Data collection can be very labor intensive, and scientists of all stripes love to use pre-existing data whenever possible. However, data scientists often have ready access to massive troves of data collected by their organization, which they will use in their models. Companies can even purchase additional data from other companies that specialize in collecting it. In contrast, social scientists often will have to request data from various government or non-profit entities or collect their own.

Choose and implement methods for analyzing your data that will yeild an answer to your question

I have been fascinated to see which methods are shared between data scientists and quantitative social scientists: other than OLS regression, I haven’t found a lot of overlap. Social scientists typically prefer methods that provide good estimates of specific parameters in their models that relate to their theories. In contrast, data scientists care more about how well their models perform than about any specific parameter estimates.

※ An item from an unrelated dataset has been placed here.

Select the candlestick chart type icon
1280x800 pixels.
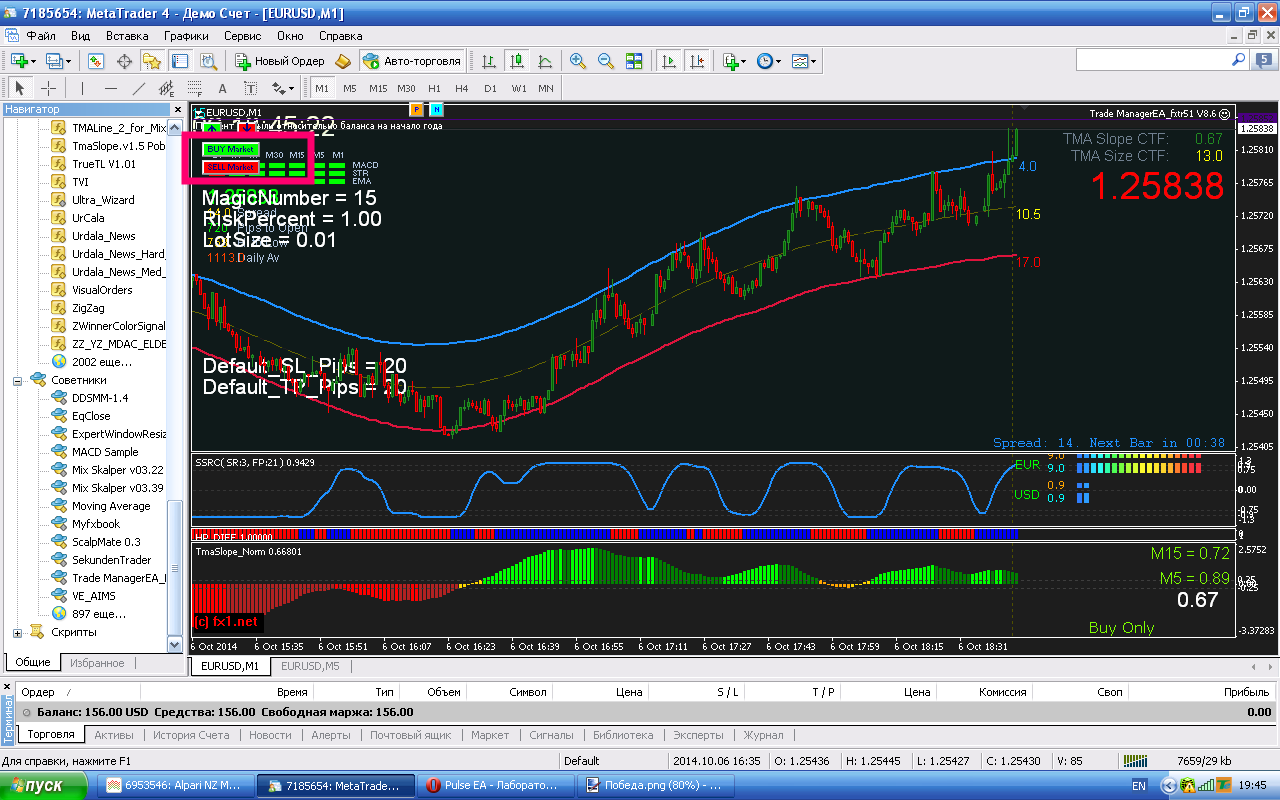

Write up your results, including the limitations, implications and next steps

Social science puts a heavy emphasis on writing as a form of communication, with journal articles being the prototypical form. Presentations, such as at academic conferences, are distilled from this written work. In contrast, data science focuses more on visualization. A short presentation may be all that a data scientist gets to share - 99% of the work done to achieve the results will exist only in code or output logs.

Disseminate your findings to the field

Organizations that hire data scientists rarely expect them to share what they learn with others outside the organization - in some cases, the things they learn are even proprietary. Rather, data scientists typically present findings to others within the organization in order to influence business processes. That said, there may be ways to share your work to build your personal reputation outside of your organization, if that is of interest to you.

Conclusion

I have talked about the difference between social science and data science as if I am an expert in them both - I’m not! I am still a student in both domains. What I’ve written descrbies my current understanding, which I’m sure will evolve as I progress with in this course and this new role. That said, I am excited to wear the hat of data scientist more fully, as I see great potential for data science to have an impact on organizations in the education sector, and I am excited to learn the techniques used by data scientists that are rare among social scientists.